When the passes stalled, the Rams’ offense was sent off the field too quickly (giving a possession team like the Eagles plenty of time to run their top-of-sheet game plan). The Rams couldn’t sustain their second-half drives on the other side of a six-point effort by their defense.
Witherspoon intercepted Hurts in the end zone midway through the third quarter, and the Rams’ offense couldn’t score on the gifted possession.
“Huge turnover, Ahkello gets that pick in the end zone,” Kupp said, “that is something that you want to turn into points offensively. We just kind of stalled out there, we didn’t execute as well as we should against a good Eagles team that possesses the ball like they do. They really make you play a really good game offensively, and we had too many mistakes. Felt like it was right there, right there for us.”
After a 168-yard, two-touchdown first half, the Rams managed just 81 net yards in the third and fourth quarters.
The Rams have struggled in the second half of four of their five games this season, and are averaging only 6.3 second-half points per game in their last three, the fourth-worst in the NFL.
“We gotta go back and watch the film, really watch the film and see what that is,” Kupp said. “At the end of the day, it comes down to us executing. You see a lot of stuff in the first half, and you kind of see the patterns, see what you’re getting. They make some adjustments, we gotta come out and we gotta be able to adapt and respond to that. I’m not saying coaches, I’m saying as players. You gotta run your routes and understand that things are gonna be different. You might be running the same route, but they’re playing it differently. Second half, they made some adjustments. (We need to) try to give Sean, give Matthew the widest range of successful outcomes no matter what look you’re getting and I think we gotta do a better job of that. We’ll be critical of ourselves watching this film tomorrow.”
So, it’s a little of both ends of the emotional spectrum. After a game like this, it’s OK to be an optimist, a pessimist, or both at the same time. It’s all true, if you think about it.
And whichever way you lean about these Rams, the singular, bald truth is this: The fans of this team, and the players on it, and the coaches and the front office are all waiting to meet their own potential.

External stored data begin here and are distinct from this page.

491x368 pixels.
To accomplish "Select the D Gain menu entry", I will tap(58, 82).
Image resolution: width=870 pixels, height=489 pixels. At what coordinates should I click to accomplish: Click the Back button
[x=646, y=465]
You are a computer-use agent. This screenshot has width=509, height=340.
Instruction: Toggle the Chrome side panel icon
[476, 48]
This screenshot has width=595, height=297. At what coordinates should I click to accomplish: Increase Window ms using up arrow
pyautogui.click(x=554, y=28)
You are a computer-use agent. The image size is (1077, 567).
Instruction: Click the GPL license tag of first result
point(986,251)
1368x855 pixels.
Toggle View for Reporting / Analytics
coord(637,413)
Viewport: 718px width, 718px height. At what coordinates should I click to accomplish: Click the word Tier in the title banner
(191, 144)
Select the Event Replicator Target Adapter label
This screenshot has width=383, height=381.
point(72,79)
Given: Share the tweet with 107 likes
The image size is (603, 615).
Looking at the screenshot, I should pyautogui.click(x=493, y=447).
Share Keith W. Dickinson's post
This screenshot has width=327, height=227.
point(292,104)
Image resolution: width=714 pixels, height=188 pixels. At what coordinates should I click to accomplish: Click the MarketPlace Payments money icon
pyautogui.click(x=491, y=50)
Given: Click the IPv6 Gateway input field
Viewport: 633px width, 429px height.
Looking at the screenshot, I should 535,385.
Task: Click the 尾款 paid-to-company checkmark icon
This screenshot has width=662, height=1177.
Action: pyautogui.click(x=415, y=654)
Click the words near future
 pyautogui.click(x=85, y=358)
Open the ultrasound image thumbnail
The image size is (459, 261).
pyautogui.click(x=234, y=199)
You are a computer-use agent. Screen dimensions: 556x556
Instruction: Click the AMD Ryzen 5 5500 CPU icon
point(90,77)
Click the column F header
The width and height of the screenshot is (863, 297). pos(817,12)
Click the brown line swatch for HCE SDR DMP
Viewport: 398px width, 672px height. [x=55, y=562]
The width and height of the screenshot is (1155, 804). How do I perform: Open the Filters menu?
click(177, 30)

We’ve seen their potential, much like we’ve seen their ability to legitimately play complementary football. We’ve all seen the proof, if they can just get out of their own way and keep growing in the process.
“I think you see it in spurts,” Stafford said. “It’s just, can you go out there and do it for the full game? And I don’t know if you’re going to do it on every single drive, but can the standard be a little bit better, to just go out and execute at a higher level?
“I know we are doing everything we can, putting in the work. Continue to work, trust that work that we do put into it on a weekly basis, (and) go out there and trust yourself on game day. It’s never going to be perfect. Football is played in the gray. … But just go out there and do everything you can to be fundamentally sound, go out there and execute. Let the chips fall where they may, at that point.”